### What you should do
Put the lines below, from the one containing "Task: Choose the white color swatch" through the end of the entries, into a JSON list of strings with one string per line. Leave out blank lines.

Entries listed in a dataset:

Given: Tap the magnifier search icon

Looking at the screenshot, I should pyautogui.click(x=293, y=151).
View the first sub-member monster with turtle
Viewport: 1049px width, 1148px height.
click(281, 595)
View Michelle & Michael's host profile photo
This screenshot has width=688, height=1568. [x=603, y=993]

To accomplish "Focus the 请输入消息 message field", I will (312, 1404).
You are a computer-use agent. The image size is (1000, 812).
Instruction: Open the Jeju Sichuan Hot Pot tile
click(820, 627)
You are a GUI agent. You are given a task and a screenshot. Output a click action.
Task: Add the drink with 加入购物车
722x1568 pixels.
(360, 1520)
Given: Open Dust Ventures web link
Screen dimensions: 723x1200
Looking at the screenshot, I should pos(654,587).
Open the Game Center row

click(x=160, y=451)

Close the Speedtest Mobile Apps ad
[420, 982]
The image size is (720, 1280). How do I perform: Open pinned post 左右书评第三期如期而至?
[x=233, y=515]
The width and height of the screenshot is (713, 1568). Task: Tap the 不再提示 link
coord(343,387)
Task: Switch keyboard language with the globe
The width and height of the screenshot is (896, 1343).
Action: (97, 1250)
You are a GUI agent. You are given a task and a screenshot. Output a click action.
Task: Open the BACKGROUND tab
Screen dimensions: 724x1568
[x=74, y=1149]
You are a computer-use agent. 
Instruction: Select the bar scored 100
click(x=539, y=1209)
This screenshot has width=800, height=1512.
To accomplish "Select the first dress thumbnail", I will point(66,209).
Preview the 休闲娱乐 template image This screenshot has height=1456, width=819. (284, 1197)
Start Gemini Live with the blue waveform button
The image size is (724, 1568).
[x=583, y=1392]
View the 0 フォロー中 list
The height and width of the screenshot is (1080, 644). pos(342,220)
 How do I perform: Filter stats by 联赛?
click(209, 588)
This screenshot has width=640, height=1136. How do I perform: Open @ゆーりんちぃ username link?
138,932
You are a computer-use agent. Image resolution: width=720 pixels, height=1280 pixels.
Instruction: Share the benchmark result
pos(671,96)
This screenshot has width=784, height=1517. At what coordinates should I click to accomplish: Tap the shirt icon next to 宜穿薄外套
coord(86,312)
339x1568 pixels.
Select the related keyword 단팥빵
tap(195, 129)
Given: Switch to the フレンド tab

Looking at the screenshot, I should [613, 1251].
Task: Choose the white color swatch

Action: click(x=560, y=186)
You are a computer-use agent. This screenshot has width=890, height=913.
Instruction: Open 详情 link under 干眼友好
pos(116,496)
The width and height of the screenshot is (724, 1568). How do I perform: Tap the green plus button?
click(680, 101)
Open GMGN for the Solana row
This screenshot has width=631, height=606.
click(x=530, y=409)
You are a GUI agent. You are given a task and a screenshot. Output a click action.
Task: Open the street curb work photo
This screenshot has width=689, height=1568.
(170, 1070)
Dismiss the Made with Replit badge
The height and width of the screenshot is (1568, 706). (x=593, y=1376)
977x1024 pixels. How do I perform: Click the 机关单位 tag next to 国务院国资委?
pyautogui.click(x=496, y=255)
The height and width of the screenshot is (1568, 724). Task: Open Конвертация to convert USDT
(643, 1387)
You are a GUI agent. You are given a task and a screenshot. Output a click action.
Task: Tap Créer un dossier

### Written response
[
  "Task: Choose the white color swatch",
  "Action: click(x=560, y=186)",
  "You are a computer-use agent. This screenshot has width=890, height=913.",
  "Instruction: Open 详情 link under 干眼友好",
  "pos(116,496)",
  "The width and height of the screenshot is (724, 1568). How do I perform: Tap the green plus button?",
  "click(680, 101)",
  "Open GMGN for the Solana row",
  "This screenshot has width=631, height=606.",
  "click(x=530, y=409)",
  "You are a GUI agent. You are given a task and a screenshot. Output a click action.",
  "Task: Open the street curb work photo",
  "This screenshot has width=689, height=1568.",
  "(170, 1070)",
  "Dismiss the Made with Replit badge",
  "The height and width of the screenshot is (1568, 706). (x=593, y=1376)",
  "977x1024 pixels. How do I perform: Click the 机关单位 tag next to 国务院国资委?",
  "pyautogui.click(x=496, y=255)",
  "The height and width of the screenshot is (1568, 724). Task: Open Конвертация to convert USDT",
  "(643, 1387)",
  "You are a GUI agent. You are given a task and a screenshot. Output a click action.",
  "Task: Tap Créer un dossier"
]